Records for the exercise ::
** start **
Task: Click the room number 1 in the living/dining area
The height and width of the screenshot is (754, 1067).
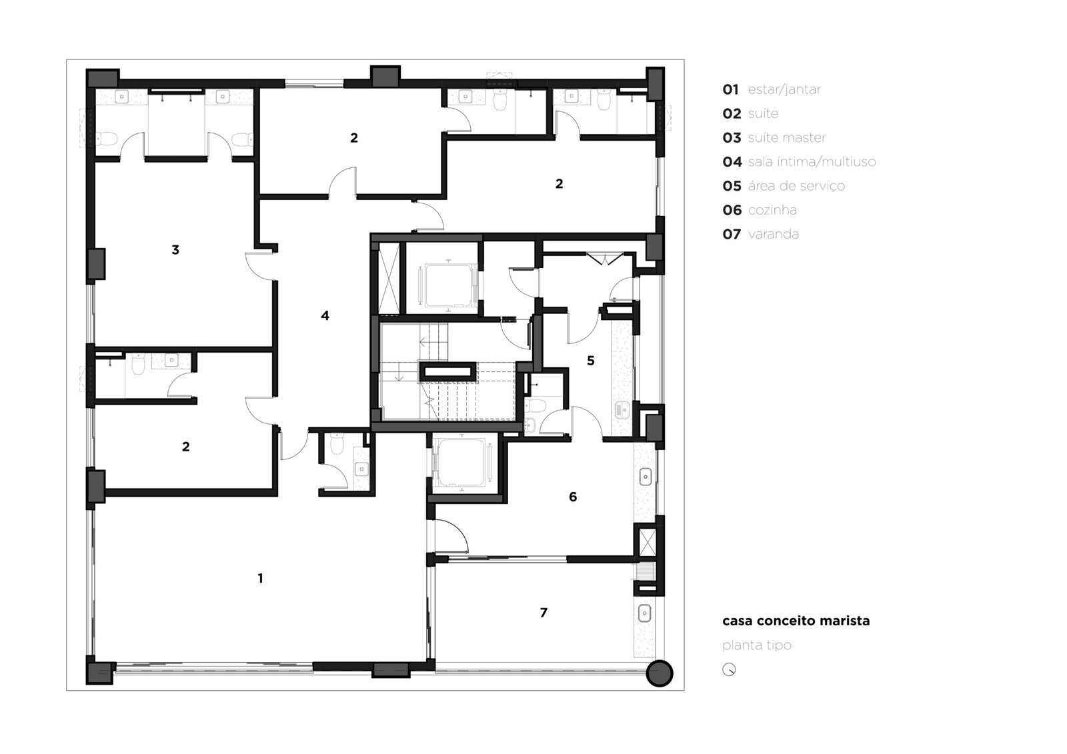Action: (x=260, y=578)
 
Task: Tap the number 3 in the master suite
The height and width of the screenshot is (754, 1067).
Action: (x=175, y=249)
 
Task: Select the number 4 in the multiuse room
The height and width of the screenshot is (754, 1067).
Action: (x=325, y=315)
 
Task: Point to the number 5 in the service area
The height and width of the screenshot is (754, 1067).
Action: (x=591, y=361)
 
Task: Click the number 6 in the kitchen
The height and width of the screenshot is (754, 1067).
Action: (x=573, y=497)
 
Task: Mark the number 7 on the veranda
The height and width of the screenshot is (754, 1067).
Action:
** end **
** start **
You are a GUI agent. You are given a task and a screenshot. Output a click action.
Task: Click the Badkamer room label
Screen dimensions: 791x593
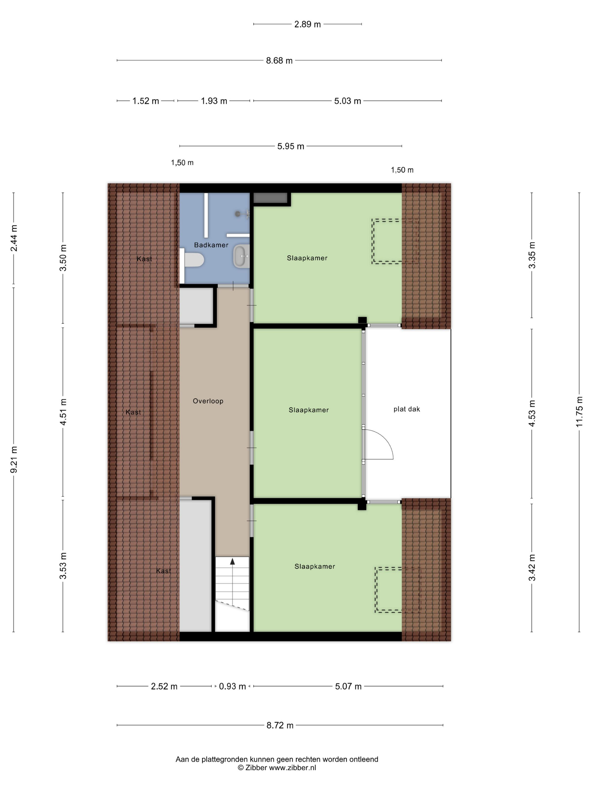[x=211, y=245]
** end **
** start **
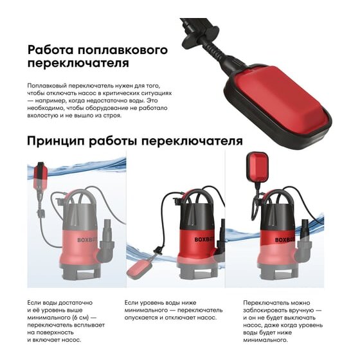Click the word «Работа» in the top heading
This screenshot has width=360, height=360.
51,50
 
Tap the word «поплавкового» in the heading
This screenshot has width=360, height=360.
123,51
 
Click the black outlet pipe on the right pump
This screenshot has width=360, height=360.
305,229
** end **
What you have to do :: Rewrite the listing from the line containing "You are a GUI" through the line containing "[x=211, y=245]", both included, with the requests intact and each answer coordinate increased by 3. Leave out the pictures.

Task output ::
You are a GUI agent. You are given a task and a screenshot. Output a click action.
Task: Click the Badkamer room label
Screen dimensions: 791x593
[x=214, y=248]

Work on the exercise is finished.